Strictly speaking, the Bible does not mean anything until it is interpreted. Appeal to textual agency (“but the Bible says”) is far too simple an evasion of the reader’s responsibility. The more important question, however, is whether it is possible to interpret the Bible with a degree of objectivity so that people who approach it with different prejudices and faith commitments can reach consensus. I hold that a degree of objectivity is possible. Interpretations are always contestable, but in fact there is very little dispute about the meaning of the biblical passages we have discussed. No one doubts that Deuteronomy 7 mandates the slaughter of the Canaanites or that Matthew 25 prioritizes feeding the hungry. Even where the exact meaning of the text is disputed (what is meant by “the lyings of a woman” in Leviticus? what constitutes unnatural intercourse for women in Romans 1?), the range of disagreement is circumscribed and arises from the laconic nature of the text rather than from the philosophical difficulty of interpretation.

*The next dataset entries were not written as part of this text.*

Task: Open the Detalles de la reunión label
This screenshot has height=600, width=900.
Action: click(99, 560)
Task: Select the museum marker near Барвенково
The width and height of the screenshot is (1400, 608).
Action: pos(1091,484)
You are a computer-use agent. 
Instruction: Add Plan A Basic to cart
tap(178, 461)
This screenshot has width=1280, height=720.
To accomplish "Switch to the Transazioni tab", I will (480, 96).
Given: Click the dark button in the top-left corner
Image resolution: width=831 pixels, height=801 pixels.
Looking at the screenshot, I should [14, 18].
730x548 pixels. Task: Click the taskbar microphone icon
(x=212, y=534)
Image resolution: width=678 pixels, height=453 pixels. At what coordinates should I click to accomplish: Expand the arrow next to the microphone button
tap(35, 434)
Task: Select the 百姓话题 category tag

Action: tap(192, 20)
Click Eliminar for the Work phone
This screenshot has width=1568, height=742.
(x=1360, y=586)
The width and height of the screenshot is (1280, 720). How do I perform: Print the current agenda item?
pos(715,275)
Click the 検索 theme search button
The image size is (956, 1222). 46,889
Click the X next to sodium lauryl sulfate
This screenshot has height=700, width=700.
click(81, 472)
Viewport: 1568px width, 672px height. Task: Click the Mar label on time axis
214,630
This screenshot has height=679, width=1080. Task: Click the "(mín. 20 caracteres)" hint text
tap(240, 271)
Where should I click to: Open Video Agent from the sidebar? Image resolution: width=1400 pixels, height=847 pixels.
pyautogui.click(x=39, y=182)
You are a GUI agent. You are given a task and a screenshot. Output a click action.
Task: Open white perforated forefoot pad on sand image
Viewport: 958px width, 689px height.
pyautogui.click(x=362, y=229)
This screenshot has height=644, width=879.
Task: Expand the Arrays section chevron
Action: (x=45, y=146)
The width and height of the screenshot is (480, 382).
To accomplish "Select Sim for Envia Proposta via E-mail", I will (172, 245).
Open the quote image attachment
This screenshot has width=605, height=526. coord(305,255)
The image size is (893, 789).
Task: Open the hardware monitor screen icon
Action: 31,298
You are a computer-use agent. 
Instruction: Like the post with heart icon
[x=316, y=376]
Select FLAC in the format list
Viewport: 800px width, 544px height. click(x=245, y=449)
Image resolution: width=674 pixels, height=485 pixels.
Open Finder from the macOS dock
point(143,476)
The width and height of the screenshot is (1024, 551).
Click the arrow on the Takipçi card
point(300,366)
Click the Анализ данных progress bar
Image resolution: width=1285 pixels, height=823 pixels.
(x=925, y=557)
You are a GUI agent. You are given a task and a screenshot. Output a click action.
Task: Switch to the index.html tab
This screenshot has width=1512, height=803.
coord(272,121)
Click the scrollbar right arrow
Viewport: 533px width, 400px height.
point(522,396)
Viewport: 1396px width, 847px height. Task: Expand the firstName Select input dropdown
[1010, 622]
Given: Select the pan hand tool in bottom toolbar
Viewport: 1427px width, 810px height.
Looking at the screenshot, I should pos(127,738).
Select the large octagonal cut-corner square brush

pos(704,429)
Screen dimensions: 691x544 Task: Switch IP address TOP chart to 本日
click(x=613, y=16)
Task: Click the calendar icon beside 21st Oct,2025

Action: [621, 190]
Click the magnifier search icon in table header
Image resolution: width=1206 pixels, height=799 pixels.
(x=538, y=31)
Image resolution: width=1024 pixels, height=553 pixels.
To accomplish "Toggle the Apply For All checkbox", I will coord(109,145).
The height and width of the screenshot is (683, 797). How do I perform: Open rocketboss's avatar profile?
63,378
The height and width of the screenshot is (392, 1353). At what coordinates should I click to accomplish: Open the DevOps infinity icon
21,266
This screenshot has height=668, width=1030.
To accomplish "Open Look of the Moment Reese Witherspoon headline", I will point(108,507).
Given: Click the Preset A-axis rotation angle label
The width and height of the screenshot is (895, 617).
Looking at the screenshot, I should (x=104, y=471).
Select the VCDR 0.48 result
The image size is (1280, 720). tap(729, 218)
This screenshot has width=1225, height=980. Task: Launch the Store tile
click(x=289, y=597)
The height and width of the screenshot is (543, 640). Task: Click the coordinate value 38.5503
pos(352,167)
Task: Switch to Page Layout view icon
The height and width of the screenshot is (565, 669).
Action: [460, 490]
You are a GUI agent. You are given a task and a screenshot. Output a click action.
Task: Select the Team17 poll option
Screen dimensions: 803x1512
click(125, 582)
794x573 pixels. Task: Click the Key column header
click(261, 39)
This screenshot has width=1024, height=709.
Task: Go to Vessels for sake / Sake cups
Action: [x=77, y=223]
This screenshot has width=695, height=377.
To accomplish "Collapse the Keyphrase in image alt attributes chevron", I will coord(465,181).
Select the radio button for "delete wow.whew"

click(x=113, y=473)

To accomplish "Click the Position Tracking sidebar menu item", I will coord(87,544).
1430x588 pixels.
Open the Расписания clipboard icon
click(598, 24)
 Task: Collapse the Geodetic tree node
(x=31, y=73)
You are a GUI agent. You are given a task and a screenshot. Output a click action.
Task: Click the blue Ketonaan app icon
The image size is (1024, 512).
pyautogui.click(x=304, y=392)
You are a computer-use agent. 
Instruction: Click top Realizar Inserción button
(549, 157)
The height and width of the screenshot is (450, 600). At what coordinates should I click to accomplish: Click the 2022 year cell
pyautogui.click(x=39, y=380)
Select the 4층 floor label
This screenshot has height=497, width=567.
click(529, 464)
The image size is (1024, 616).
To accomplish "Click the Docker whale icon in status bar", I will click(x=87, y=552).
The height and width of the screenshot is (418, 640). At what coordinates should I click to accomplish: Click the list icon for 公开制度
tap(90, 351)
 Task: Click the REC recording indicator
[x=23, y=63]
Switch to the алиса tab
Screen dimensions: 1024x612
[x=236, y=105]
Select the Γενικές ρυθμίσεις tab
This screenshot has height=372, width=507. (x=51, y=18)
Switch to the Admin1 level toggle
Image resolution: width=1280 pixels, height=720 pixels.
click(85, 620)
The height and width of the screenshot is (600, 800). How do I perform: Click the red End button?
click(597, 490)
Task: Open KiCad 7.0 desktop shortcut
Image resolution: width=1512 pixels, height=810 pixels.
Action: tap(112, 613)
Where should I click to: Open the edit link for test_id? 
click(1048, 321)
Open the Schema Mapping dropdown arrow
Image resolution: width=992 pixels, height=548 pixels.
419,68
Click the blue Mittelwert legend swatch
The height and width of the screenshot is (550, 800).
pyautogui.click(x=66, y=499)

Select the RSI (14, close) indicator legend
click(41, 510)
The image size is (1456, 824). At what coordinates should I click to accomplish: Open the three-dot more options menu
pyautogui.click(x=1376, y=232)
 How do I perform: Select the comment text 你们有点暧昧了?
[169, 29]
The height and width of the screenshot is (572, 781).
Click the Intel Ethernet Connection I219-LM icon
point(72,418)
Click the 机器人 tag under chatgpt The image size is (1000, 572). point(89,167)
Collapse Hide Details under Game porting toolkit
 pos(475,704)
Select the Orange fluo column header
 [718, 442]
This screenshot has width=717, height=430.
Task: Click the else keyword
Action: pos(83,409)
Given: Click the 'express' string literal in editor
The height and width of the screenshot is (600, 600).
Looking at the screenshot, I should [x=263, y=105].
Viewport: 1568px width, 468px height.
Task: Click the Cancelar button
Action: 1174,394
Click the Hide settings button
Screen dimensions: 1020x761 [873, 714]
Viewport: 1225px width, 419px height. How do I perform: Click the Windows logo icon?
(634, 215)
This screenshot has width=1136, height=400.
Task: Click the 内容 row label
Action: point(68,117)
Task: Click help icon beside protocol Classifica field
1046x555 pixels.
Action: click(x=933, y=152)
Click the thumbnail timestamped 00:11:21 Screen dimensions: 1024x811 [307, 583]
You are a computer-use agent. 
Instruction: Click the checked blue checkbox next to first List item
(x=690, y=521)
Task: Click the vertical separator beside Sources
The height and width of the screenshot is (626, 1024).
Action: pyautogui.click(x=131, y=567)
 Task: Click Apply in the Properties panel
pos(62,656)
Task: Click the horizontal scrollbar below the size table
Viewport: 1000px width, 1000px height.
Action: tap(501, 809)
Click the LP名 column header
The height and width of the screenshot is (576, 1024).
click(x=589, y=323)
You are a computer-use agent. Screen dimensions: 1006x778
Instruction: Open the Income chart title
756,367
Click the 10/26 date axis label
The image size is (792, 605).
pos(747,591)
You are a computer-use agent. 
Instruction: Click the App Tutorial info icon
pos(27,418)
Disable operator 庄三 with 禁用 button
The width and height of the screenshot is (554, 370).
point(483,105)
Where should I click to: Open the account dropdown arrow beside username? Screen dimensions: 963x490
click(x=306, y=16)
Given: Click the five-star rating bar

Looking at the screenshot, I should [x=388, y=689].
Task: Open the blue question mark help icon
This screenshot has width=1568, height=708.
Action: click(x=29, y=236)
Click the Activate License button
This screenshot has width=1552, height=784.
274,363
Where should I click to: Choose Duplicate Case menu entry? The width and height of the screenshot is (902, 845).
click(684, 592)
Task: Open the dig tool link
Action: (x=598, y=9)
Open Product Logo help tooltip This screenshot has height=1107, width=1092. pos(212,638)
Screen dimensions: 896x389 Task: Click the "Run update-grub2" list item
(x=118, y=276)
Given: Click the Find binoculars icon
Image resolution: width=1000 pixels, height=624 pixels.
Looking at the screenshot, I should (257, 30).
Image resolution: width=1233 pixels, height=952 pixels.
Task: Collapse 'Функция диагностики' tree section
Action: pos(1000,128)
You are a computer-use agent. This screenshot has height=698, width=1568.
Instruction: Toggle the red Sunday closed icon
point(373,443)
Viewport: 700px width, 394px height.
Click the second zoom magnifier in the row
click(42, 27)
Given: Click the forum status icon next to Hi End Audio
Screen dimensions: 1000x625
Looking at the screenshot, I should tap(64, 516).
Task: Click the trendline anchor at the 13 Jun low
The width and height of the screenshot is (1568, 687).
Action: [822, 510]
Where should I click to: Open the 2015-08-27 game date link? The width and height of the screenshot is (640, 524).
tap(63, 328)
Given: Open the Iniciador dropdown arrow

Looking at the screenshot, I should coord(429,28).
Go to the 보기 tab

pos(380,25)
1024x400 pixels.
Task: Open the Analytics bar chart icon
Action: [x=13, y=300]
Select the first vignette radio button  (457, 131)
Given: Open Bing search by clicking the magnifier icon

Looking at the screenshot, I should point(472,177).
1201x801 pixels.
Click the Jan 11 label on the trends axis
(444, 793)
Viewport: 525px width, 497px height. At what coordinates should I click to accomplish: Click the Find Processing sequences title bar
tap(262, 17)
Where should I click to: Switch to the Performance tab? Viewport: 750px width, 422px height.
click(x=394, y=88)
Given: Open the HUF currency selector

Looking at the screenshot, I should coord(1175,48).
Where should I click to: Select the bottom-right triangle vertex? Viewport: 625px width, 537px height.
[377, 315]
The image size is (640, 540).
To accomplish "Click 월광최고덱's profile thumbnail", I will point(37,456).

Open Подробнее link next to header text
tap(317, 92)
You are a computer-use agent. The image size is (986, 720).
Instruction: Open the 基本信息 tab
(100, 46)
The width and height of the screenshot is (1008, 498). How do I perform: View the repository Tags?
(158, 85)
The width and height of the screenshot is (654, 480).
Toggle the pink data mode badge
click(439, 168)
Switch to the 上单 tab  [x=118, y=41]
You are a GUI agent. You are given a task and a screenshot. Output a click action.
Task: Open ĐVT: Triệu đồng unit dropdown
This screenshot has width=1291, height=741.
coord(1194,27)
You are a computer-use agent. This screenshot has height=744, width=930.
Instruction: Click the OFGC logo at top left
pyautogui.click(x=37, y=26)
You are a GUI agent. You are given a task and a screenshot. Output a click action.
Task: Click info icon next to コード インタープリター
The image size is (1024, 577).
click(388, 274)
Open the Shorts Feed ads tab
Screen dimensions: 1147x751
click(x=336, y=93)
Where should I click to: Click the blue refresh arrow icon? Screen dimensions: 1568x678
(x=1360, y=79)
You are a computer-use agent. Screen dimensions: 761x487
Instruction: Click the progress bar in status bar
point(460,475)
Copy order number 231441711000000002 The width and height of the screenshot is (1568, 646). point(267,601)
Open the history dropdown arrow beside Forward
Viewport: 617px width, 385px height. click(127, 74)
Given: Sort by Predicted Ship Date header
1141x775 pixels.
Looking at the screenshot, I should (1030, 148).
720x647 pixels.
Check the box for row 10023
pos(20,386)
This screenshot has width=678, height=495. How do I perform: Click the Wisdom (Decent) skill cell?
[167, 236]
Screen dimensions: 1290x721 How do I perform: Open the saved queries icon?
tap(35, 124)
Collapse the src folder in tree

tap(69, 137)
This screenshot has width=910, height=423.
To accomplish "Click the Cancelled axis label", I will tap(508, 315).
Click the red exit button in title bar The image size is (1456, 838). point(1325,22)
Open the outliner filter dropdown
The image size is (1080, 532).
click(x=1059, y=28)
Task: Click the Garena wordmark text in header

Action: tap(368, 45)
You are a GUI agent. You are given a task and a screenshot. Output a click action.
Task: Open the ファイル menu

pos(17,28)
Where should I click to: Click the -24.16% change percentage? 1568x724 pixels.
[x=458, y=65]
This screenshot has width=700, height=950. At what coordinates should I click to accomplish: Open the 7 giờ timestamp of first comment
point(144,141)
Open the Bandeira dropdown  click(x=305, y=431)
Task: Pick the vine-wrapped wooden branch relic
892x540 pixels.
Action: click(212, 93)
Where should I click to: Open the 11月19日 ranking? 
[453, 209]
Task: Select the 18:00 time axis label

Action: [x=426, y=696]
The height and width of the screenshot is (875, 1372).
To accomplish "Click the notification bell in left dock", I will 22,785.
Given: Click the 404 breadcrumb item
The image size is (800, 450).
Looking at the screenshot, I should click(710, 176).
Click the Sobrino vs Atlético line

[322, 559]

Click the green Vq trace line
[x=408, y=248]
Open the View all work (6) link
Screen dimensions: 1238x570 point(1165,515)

True, but intellectuals who point out the problem of interpretative-subjectivity don’t have any answers on how to get the mentally lazy proof-texting Christian to start prioritizing academic rigor over the comfort of routine confirmation. If they think quoting a bible verse at us constitutes infusing magic into the air, I’m afraid we are dealing with a cultist who has decided to protect their stupidity by irrationally pretending that what’s stupid in this world is actually aspiritual virtue that is literally out of this world. Long ago, I gave up all hope of anything close to a rational discussion with KJV Onlyists, Pentecostals, and various assorted new age mystics.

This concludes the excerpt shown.